WG Episodio 6, por El Ogro del Sí


Me acerqué hasta la puerta para observar por la mirilla, dispuesto a esconderme tras el quicio en caso de que el tipo entrara abruptamente. Lo vi aparecer por las escaleras. Primero su cabeza: un enorme cubo desproporcionado con surcos de cicatrices como soldaduras y una cara trasnochada de muy pocos amigos de la que sobresalía una prominente y fiera nariz. Tras esto el cuello: un potente cañón con una vena hinchada como un río en época de lluvias coronada por una escabrosa roca que hacía las veces de nuez. Después descubrí el torso: un pecho abombado de boxeador con unos hombros que presentaban la envergadura de un águila imperial con las alas desplegadas, sobre los que caía una chaqueta de cuero claveteada. No quise mirar más. Me escondí tras el quicio sin haber tenido la inteligencia de agarrar algo con lo que defenderme. En un momento de iluminación apagué el diferencial de la luz para que no me viera al cerrar la puerta. Un paso, dos pasos, tres: «¡Riiiiiiiiiiiiiing!». El imprevisto sonido del timbre me hizo sacudir la cabeza y golpeármela contra la pared. Me pareció oír que las manos de aquel siniestro leviatán trasteaban con el pomo. Se me hizo una bola en la boca del estómago que no me dejaba respirar. No sé por qué estúpido resorte me había puesto de puntillas y permanecía allí con el cuerpo completamente agarrotado, pertrechado sobre la pared y arañándola con las uñas en un intento de conservar el equilibrio. Al otro lado tronó una furiosa voz. De entre toda su verborrea pude entender «Arschloch», «Stiefel», y «Herr Düster». Suponiendo que tendría llaves, no comprendí muy bien que no entrara, pero como medida preventiva puse mi cuerpo contra la puerta a modo de pobre barricada y apreté con todas mis fuerzas. El tipo golpeó sobre la madera varias veces con una potencia terrible que hizo vibrar las membranas de mis tímpanos, agitó el pomo hasta casi arrancar el marco de cuajo y se marchó inexplicablemente al cabo de un rato, mascullando algo entre dientes.
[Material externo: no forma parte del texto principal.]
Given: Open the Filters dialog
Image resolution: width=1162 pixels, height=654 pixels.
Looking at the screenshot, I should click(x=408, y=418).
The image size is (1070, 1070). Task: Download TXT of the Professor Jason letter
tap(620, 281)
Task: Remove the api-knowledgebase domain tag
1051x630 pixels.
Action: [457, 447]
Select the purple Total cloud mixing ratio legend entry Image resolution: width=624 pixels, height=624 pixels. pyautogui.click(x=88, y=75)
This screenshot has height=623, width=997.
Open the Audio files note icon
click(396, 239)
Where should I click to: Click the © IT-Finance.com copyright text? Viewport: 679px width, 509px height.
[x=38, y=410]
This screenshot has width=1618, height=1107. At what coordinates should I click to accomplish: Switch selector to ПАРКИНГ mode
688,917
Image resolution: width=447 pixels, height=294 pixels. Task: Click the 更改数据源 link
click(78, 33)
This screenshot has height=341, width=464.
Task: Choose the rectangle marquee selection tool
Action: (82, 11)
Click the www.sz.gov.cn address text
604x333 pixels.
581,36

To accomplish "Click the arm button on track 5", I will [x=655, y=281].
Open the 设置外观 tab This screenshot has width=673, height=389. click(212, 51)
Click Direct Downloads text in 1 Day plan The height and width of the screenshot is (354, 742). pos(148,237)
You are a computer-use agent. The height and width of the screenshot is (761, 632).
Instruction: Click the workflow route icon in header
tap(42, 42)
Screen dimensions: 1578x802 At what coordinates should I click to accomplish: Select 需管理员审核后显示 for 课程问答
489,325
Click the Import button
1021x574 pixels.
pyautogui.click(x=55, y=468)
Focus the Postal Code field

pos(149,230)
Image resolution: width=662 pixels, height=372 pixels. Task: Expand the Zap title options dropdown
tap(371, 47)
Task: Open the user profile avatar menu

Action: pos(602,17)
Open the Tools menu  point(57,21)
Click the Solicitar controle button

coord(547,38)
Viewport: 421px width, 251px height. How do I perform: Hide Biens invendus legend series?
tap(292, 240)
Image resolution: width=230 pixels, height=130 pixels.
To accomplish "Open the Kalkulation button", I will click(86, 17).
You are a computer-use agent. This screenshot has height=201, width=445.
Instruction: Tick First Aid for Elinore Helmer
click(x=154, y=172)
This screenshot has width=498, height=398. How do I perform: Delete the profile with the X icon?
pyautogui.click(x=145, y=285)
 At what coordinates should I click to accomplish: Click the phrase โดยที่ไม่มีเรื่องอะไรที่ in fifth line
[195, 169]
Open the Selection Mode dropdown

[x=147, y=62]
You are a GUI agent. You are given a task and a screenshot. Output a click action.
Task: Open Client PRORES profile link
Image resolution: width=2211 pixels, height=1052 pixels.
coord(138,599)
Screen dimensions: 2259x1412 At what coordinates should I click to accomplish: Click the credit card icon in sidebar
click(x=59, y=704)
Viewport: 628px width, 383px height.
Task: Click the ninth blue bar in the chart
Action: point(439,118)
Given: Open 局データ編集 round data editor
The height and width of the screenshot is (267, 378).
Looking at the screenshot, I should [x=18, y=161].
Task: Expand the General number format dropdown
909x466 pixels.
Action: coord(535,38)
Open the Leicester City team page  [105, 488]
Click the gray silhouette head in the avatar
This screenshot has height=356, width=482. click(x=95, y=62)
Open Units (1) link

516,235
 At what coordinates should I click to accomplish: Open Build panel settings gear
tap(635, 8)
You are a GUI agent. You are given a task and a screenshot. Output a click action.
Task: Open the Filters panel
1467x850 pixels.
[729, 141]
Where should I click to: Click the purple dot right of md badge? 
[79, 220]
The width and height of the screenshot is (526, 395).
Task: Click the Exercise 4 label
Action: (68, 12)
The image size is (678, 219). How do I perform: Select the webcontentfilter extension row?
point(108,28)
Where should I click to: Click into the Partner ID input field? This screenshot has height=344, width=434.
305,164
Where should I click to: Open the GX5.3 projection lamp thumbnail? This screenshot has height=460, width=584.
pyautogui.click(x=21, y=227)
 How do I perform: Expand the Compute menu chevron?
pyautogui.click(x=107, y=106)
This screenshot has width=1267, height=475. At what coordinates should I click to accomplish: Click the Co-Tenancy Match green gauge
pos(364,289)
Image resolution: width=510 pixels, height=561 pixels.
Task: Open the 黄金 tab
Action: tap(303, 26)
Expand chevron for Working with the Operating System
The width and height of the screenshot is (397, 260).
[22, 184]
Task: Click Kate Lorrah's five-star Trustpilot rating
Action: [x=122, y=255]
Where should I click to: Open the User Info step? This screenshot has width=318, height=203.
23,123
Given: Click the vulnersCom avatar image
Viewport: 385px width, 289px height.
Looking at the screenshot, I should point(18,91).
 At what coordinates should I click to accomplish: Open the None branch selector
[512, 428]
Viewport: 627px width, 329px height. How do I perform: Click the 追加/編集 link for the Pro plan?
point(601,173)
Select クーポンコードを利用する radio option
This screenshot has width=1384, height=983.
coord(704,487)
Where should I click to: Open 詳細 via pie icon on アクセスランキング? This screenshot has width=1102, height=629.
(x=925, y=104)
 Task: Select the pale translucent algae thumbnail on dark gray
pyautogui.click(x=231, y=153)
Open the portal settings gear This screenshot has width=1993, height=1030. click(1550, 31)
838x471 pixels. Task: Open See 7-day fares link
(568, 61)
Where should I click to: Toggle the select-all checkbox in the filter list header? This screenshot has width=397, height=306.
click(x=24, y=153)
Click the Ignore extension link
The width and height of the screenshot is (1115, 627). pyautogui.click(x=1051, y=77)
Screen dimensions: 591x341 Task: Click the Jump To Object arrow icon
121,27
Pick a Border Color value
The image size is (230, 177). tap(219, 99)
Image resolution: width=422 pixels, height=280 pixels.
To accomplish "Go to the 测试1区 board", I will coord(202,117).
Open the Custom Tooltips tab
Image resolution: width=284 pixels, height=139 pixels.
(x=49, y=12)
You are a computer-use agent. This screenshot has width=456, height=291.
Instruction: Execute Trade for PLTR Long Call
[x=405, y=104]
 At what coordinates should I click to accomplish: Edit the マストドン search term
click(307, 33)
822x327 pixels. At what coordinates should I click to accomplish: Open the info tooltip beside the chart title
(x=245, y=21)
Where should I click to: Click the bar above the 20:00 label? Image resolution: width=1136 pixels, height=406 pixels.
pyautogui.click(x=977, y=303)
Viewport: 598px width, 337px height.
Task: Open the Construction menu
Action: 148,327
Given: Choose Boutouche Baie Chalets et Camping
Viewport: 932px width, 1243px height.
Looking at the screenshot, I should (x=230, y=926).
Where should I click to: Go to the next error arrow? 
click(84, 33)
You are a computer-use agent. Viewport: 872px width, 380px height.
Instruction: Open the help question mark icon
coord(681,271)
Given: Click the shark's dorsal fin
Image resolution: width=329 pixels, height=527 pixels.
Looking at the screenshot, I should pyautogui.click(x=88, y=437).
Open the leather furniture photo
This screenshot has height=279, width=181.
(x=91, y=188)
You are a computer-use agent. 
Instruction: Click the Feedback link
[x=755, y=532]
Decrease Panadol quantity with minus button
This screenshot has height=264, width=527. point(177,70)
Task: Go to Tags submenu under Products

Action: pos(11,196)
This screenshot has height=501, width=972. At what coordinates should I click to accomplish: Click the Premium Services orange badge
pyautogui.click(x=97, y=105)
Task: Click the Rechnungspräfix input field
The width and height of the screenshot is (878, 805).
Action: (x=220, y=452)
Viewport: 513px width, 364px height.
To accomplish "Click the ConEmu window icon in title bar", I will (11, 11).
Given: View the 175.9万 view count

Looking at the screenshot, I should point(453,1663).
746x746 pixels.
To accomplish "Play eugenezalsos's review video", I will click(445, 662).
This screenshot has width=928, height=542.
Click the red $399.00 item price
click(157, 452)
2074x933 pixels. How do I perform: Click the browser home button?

Me arrastré hasta el suelo y permanecí allí durante unos instantes. La agitación y la sucesión de eventos ocurridos a lo largo del día, sumada a unas horas de cavilaciones a las que no estaba acostumbrado, provocaron que me quedara allí dormido sobre la moqueta. Ahora comprendo que aquello fue un acto de total inconsciencia, que habría quedado a merced de los designios de mi funesto casero, pero en aquel momento no estaba en disposición de decidir sobre lo que había de hacer mi cuerpo. Era él quien decidía por sí mismo.
Cuando desperté, a pesar de que parecía haber dormido horas, y que incluso me había trasladado en sueños hasta el sofá, todavía no se veía la luz del sol. Recordé los sucesos de la noche anterior y mi corazón empezó a palpitar como el pistón de una locomotora de vapor con accionamiento de distribución de tipo Walschaerts. ¿Cómo había podido quedarme allí dormido tan pancho? ¿Cuántas horas habían pasado? ¿Qué había sido del maniaco Herr Düster? ¿Había sido todo un sueño?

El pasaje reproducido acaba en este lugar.